Collected data:
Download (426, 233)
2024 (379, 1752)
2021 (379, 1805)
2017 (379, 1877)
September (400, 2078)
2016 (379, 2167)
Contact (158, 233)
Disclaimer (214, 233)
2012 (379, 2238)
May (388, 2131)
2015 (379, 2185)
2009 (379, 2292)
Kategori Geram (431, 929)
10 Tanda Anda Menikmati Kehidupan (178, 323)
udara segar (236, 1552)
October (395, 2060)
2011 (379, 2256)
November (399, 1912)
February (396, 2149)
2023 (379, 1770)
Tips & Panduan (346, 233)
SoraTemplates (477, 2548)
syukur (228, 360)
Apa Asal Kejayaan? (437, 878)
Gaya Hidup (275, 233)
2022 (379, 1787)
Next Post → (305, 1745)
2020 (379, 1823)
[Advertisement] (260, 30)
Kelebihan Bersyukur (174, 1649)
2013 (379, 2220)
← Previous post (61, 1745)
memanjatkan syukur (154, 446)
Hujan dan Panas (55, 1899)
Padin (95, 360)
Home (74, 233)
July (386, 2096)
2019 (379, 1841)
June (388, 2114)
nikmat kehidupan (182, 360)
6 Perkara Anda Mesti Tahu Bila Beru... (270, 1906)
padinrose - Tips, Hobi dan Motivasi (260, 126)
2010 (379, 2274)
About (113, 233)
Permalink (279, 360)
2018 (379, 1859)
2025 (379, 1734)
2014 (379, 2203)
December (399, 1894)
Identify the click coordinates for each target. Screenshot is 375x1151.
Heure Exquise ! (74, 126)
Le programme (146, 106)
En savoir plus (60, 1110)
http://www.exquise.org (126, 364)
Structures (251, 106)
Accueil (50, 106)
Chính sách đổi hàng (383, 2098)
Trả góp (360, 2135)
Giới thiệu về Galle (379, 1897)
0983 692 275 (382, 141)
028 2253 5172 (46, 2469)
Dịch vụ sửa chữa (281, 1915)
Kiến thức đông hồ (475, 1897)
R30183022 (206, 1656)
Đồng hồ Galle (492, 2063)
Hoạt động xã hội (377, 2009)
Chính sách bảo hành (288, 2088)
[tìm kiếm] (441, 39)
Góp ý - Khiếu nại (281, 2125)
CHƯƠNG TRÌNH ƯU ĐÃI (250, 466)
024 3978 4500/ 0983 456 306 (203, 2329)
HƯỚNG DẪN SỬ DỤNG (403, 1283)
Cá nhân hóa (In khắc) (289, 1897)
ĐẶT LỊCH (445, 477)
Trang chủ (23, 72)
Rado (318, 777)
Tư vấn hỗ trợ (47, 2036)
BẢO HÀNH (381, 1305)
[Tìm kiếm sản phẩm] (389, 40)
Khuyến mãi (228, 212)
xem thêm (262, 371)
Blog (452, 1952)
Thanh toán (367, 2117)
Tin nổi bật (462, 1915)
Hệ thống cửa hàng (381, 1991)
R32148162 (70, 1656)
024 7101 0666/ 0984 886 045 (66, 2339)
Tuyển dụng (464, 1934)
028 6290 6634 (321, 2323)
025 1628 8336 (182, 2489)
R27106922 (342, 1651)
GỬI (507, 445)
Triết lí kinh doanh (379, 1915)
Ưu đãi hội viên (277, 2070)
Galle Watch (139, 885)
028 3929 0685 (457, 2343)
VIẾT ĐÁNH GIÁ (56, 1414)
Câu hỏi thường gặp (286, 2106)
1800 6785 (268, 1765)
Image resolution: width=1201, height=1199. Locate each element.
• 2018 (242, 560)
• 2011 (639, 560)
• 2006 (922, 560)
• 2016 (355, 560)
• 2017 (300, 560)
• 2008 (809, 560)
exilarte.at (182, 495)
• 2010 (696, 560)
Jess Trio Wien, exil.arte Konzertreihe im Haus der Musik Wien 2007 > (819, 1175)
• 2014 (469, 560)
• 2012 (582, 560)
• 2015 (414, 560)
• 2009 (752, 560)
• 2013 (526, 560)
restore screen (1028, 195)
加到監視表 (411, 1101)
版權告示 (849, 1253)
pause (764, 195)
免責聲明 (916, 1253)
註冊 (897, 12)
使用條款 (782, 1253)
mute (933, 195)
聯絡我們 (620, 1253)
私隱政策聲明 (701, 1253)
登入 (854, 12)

» **Objective**:
In the data, take the lines from the one containing "nikmat kehidupan (182, 360)" through the one containing "Le programme (146, 106)", both included. Write them out again with "Permalink" changed to "Permanent link", leaving everything else the same.

» **Exercise answer**:
nikmat kehidupan (182, 360)
6 Perkara Anda Mesti Tahu Bila Beru... (270, 1906)
padinrose - Tips, Hobi dan Motivasi (260, 126)
2010 (379, 2274)
About (113, 233)
Permanent link (279, 360)
2018 (379, 1859)
2025 (379, 1734)
2014 (379, 2203)
December (399, 1894)
Identify the click coordinates for each target. Screenshot is 375x1151.
Heure Exquise ! (74, 126)
Le programme (146, 106)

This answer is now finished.